--- The data ---

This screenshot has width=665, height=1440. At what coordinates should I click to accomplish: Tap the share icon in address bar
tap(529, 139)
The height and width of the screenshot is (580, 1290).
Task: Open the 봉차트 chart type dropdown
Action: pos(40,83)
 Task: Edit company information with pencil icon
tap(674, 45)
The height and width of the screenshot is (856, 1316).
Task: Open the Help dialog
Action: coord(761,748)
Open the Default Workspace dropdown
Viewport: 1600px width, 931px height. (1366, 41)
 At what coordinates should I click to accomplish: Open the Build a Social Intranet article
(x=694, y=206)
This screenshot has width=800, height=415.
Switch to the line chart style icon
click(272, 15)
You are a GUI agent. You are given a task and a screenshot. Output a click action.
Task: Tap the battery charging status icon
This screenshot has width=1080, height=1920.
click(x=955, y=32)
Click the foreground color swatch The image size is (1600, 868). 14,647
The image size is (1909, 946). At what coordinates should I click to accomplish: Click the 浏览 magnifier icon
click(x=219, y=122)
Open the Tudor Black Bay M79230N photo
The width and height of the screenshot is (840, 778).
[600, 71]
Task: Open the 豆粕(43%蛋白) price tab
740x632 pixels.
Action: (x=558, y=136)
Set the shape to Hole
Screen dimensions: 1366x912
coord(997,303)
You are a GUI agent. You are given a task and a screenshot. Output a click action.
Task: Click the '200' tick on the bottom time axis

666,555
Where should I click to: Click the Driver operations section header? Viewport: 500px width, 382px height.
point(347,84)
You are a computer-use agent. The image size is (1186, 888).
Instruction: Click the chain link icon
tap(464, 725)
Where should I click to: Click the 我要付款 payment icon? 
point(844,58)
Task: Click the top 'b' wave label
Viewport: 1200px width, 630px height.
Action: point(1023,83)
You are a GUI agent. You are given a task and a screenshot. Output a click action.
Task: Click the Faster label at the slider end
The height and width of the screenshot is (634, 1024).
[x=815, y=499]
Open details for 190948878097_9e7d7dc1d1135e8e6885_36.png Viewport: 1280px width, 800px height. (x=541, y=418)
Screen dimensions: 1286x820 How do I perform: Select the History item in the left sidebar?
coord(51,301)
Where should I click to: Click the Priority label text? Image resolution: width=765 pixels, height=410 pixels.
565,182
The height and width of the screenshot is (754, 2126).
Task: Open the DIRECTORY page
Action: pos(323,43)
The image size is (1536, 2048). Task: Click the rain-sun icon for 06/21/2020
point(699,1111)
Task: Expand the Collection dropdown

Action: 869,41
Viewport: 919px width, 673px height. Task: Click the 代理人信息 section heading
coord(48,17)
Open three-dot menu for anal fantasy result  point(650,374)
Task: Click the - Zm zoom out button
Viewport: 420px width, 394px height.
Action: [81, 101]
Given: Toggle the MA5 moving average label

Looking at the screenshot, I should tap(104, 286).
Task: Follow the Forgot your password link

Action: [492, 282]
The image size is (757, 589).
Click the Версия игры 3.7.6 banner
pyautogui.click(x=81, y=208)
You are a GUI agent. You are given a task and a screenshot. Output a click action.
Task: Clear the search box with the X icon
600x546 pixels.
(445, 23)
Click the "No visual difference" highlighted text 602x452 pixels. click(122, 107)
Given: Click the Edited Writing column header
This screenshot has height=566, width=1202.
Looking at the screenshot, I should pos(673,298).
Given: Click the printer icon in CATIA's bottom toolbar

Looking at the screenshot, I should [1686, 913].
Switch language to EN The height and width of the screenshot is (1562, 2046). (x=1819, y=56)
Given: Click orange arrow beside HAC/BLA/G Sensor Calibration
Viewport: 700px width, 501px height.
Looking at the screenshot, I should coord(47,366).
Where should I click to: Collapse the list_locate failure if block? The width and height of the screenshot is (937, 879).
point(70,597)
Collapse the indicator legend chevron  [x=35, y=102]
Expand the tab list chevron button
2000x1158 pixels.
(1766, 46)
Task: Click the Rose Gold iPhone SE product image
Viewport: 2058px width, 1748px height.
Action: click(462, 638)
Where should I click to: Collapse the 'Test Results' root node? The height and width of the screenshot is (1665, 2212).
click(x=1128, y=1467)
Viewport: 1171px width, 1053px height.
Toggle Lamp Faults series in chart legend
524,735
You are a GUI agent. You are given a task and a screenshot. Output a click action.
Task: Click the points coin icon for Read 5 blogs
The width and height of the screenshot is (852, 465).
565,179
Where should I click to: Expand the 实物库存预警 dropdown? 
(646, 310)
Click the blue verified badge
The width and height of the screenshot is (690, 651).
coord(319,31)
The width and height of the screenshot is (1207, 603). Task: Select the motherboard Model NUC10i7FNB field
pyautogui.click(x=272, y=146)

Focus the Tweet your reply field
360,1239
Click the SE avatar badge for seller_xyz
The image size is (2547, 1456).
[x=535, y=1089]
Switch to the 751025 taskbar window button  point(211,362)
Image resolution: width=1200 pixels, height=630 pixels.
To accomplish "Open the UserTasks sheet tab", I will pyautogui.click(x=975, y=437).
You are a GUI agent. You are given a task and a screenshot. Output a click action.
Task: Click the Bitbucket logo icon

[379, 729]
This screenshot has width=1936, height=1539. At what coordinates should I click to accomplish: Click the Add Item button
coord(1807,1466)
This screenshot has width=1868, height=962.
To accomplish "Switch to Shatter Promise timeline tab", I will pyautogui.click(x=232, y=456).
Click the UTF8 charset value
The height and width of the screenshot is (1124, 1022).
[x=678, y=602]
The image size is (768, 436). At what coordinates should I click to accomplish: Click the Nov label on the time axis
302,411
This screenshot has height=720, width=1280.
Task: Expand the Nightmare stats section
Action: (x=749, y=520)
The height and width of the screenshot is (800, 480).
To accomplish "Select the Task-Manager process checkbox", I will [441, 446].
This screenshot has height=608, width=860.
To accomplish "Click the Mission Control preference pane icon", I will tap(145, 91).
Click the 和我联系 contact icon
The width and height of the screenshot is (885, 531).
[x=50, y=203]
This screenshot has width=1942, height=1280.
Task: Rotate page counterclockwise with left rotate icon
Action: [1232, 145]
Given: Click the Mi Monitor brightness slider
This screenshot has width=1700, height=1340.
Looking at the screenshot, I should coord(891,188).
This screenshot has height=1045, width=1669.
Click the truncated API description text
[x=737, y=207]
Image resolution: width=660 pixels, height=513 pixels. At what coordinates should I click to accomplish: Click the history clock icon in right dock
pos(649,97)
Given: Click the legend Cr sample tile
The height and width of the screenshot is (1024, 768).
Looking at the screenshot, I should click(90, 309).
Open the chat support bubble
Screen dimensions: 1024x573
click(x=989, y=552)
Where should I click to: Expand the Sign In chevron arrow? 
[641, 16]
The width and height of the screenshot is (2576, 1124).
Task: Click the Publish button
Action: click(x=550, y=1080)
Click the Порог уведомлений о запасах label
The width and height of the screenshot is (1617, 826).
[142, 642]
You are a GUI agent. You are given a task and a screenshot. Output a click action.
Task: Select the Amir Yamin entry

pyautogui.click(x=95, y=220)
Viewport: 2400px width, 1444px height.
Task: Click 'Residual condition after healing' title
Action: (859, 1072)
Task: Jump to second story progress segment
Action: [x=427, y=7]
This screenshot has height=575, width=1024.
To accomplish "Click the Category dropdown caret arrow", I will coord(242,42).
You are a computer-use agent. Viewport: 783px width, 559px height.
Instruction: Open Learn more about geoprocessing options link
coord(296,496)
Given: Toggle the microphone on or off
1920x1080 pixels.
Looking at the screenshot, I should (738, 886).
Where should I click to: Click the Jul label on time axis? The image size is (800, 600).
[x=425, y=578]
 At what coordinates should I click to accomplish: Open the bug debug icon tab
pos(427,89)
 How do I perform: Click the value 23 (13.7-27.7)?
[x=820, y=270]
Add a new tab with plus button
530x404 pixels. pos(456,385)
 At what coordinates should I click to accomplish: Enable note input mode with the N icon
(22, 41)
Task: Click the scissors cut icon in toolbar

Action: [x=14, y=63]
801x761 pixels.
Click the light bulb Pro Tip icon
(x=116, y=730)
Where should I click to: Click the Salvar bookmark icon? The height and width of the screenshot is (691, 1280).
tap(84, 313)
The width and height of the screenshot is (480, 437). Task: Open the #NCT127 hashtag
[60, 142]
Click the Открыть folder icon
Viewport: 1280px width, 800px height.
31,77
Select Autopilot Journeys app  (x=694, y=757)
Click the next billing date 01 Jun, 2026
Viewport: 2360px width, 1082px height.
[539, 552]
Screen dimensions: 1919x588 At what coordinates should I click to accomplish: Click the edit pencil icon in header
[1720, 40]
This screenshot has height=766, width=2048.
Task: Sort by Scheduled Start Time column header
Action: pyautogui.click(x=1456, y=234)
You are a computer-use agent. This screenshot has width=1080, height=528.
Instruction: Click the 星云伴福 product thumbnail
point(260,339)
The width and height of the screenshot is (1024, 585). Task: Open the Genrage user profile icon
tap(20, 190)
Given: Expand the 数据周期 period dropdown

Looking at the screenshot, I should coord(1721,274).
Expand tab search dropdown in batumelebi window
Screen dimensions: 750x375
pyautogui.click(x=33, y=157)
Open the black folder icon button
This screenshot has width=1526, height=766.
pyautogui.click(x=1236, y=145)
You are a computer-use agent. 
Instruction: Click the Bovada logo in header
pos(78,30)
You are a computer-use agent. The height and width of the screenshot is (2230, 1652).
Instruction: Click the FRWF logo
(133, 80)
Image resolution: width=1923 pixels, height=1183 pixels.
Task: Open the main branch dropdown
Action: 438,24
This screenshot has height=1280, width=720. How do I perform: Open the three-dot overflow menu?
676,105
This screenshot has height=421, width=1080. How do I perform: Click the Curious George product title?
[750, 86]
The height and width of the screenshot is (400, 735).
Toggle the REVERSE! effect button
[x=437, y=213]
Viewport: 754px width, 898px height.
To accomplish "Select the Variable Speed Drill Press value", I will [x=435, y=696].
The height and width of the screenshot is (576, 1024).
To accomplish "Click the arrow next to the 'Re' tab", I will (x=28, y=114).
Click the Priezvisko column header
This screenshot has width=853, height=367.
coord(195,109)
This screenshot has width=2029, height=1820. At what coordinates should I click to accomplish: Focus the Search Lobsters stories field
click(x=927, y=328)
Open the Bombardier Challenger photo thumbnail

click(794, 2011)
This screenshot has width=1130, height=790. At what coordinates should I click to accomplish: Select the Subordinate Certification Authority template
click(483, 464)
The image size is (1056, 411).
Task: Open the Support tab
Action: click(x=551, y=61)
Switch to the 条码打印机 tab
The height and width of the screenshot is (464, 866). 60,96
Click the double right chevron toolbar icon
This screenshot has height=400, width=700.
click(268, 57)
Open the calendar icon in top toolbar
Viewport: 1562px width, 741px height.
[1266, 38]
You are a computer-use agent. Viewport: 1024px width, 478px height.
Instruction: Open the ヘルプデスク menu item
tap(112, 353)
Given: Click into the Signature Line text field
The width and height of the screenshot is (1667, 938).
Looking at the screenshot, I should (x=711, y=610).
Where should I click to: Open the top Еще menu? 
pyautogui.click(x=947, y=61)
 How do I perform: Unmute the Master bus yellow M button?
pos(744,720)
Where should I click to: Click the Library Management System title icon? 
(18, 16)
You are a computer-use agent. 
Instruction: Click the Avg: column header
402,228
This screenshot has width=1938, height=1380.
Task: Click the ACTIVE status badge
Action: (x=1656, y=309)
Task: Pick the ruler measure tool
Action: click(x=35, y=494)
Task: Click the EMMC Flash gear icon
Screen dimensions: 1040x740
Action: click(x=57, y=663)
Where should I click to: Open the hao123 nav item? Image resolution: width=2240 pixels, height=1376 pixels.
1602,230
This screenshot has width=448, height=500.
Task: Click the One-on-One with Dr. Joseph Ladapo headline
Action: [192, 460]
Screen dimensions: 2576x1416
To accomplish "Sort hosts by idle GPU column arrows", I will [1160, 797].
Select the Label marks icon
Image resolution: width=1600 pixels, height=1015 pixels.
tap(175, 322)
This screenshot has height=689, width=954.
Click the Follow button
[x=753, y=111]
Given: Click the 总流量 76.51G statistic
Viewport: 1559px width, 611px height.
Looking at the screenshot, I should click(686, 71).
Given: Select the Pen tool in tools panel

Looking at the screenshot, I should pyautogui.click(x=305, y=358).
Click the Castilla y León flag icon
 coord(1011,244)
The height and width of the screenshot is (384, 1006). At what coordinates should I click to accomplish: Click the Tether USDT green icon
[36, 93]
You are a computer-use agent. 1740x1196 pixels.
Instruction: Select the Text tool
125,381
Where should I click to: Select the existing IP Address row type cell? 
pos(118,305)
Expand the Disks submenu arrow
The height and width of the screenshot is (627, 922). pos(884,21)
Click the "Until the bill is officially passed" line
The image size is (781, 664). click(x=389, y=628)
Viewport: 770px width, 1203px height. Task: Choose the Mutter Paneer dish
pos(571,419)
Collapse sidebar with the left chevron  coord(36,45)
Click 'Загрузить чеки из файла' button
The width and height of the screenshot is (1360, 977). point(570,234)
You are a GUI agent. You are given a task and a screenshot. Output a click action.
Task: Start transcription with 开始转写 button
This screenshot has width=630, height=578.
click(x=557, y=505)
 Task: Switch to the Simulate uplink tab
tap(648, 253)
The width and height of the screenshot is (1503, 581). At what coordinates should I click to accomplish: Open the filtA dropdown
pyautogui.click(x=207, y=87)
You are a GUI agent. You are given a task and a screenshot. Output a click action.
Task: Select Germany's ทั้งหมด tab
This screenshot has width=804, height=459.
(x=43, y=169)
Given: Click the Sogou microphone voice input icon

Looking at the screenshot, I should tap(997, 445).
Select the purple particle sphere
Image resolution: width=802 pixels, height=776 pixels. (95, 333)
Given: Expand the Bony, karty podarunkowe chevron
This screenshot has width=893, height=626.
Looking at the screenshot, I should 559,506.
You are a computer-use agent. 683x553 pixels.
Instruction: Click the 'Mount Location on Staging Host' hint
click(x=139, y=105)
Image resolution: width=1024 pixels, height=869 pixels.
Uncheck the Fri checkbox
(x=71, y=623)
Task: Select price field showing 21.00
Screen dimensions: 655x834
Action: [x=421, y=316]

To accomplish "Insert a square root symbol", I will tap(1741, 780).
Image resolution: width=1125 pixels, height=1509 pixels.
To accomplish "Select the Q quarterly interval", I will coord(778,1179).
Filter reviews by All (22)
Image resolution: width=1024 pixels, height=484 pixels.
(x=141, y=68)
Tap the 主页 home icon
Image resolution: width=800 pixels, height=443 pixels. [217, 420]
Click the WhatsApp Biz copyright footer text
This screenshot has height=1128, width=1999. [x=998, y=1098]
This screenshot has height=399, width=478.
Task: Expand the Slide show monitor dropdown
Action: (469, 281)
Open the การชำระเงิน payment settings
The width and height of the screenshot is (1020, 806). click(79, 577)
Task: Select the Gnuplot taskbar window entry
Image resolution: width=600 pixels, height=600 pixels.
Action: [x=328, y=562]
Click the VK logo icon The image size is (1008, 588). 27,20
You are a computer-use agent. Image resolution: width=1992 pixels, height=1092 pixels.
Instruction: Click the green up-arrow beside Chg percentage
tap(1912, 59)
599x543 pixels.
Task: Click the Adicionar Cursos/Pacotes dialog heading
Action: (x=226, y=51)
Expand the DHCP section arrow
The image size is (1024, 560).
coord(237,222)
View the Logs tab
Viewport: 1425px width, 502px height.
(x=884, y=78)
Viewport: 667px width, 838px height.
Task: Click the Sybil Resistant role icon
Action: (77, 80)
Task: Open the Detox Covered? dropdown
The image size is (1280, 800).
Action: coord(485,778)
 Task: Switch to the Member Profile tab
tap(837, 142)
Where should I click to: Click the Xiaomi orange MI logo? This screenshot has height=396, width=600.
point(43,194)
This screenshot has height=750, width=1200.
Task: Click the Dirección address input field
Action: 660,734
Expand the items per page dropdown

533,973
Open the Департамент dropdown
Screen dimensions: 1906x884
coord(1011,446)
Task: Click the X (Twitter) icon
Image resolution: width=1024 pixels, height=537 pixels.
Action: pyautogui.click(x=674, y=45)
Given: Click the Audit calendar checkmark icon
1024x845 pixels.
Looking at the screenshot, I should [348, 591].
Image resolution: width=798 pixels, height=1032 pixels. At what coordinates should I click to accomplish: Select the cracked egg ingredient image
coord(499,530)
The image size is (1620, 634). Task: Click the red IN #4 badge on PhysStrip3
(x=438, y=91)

---

> _Directions_:
Can you retype the listing line for line, starting at its first line and ending at the line that contains "coord(997,303)"?

> _Task response_:
This screenshot has width=665, height=1440. At what coordinates should I click to accomplish: Tap the share icon in address bar
tap(529, 139)
The height and width of the screenshot is (580, 1290).
Task: Open the 봉차트 chart type dropdown
Action: pos(40,83)
 Task: Edit company information with pencil icon
tap(674, 45)
The height and width of the screenshot is (856, 1316).
Task: Open the Help dialog
Action: coord(761,748)
Open the Default Workspace dropdown
Viewport: 1600px width, 931px height. (1366, 41)
 At what coordinates should I click to accomplish: Open the Build a Social Intranet article
(x=694, y=206)
This screenshot has width=800, height=415.
Switch to the line chart style icon
click(272, 15)
You are a GUI agent. You are given a task and a screenshot. Output a click action.
Task: Tap the battery charging status icon
This screenshot has width=1080, height=1920.
click(x=955, y=32)
Click the foreground color swatch The image size is (1600, 868). 14,647
The image size is (1909, 946). At what coordinates should I click to accomplish: Click the 浏览 magnifier icon
click(x=219, y=122)
Open the Tudor Black Bay M79230N photo
The width and height of the screenshot is (840, 778).
[600, 71]
Task: Open the 豆粕(43%蛋白) price tab
740x632 pixels.
Action: (x=558, y=136)
Set the shape to Hole
Screen dimensions: 1366x912
coord(997,303)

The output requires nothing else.